## Task to carry out
Your response should contain each line of the data that includes "resolution".

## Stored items
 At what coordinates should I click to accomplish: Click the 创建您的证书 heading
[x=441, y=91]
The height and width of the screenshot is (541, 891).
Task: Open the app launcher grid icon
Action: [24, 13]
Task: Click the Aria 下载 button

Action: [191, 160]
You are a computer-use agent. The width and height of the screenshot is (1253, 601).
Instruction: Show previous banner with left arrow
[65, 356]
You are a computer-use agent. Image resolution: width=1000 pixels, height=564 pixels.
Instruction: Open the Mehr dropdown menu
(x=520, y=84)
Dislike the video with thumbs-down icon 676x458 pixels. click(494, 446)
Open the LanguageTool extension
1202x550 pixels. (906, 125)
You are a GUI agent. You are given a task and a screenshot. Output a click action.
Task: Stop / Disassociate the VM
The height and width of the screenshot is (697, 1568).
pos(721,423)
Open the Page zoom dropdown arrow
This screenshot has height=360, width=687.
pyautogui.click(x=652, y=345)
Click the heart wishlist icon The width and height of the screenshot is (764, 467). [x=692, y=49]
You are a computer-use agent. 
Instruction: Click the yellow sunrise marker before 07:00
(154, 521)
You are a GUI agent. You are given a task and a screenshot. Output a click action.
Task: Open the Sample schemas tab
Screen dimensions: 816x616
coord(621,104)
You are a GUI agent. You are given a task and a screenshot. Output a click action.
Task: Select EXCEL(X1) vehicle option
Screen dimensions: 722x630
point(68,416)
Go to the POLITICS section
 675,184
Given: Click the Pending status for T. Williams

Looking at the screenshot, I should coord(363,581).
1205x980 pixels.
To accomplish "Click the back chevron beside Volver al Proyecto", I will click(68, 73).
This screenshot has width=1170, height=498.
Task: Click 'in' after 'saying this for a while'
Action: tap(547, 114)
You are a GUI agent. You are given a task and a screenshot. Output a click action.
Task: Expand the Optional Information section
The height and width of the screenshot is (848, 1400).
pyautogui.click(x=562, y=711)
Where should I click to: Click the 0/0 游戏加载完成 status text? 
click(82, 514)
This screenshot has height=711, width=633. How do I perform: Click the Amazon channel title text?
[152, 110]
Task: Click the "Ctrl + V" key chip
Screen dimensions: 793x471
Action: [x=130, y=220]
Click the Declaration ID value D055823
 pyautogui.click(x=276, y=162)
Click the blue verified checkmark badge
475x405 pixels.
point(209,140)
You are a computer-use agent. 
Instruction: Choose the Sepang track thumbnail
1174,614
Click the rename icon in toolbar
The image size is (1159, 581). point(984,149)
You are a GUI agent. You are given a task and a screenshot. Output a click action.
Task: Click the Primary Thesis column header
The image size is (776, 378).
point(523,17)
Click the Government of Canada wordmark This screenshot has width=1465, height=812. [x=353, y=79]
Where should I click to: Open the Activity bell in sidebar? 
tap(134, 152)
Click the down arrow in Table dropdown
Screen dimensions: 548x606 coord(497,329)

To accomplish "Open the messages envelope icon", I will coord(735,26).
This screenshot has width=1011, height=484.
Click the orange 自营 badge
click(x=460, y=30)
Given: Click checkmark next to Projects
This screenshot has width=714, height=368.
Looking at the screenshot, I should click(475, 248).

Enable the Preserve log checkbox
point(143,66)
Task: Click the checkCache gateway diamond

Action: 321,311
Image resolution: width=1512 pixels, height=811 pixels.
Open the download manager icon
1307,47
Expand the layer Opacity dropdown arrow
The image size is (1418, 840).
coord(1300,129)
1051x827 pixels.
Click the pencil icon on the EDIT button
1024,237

## Answer to the problem
You are a computer-use agent. Image resolution: width=1000 pixels, height=564 pixels.
Image resolution: width=1512 pixels, height=811 pixels.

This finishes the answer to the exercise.